TAREFA A CUMPRIR =>
Dê continuidade ao texto sobre a mãe falecida, começando logo após a última frase apresentada.

TRECHO PARA LEITURA =>

####################

Minha mãe era a alma da casa, Senhor; não tenho necessidade de vos dizer que vazio a sua ausência aí deixou; sofremos por não
mais vê-la, mais do que não saberíeis exprimi-lo, e todavia, sentimos uma certa inquietude de não mais senti-la nas dores
atrozes que ela experimentou. Minha pobre mãe era uma mártir; deve ter uma bela recompensa pela paciência e a doçura com as
quais ela suportou todas as suas angústias; a sua vida não foi senão uma longa tortura de espírito e de corpo. Seus sentimentos elevados, a sua fé em uma outra existência a sustentaram; tinha como um pressentimento, e uma lembrança velada, do mundo dos Espíritos; freqüentemente a via, olhando com piedade as coisas do nosso planeta, me dizer: Nada neste mundo pode me bastar; tenho a SAUDADE de um outro mundo.

####################

DADOS FORNECIDOS =>

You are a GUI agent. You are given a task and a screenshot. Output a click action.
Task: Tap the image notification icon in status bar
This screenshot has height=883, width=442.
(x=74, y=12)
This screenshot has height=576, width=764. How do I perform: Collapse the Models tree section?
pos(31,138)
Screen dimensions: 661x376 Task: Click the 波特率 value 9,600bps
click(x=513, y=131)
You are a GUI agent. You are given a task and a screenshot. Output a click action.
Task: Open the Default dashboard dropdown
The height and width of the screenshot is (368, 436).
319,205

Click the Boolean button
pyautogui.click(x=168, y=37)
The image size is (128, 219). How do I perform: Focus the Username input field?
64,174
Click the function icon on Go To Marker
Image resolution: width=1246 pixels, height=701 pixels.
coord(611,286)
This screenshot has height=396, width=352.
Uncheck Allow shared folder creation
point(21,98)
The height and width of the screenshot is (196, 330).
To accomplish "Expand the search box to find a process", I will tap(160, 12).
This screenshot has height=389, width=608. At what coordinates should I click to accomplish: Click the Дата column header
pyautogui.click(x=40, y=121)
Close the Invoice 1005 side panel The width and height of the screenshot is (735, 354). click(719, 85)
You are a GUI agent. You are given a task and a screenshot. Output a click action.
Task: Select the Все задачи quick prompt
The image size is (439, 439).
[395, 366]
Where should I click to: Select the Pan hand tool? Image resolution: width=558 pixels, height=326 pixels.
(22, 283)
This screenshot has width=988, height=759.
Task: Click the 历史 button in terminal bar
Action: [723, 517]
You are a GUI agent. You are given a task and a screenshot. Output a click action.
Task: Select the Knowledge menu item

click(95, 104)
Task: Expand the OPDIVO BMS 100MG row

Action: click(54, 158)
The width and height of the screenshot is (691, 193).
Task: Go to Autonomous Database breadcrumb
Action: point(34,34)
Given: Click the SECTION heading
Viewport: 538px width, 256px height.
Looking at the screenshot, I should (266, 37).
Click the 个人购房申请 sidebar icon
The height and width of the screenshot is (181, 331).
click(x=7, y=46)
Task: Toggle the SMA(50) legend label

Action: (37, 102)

####################

RESPOSTA DA TAREFA =>
Nas respostas que a minha querida e adorada mãe vos deu, Senhor, reconhecemos perfeitamente a sua maneira de pensar e de se
exprimir; ela gostava de se servir de figuras. Somente estou admirada de que ela não tenha se lembrado do vosso envio do
cartão de visita com retrato que lhe fizestes com um tão grande e tão vivo prazer; devo vos agradecer por isso de sua parte;
minhas numerosas ocupações, durante os últimos tempos da enfermidade de minha venerada mãe, não me permitiram fazê-lo; creio que, mais tarde, ela se lembrará melhor; no momento ela está embriagada com os esplendores de sua nova vida; a existência que
ela acaba de terminar não lhe aparece senão como um sonho penoso já bem longe dela. Esperamos, também, meu pai e eu, que ela virá nos dizer algumas palavras de afeto das quais temos muita necessidade. Seria uma indiscrição, Senhor, vos pedir, quando
minha boa mãe vos falar de nós, de disso nos dar ciência? Fizestes-nos tanto bem vindo nos falar dela, vindo nos dizer de sua
parte que ela não sofre mais! Ah! Obrigada ainda, Senhor!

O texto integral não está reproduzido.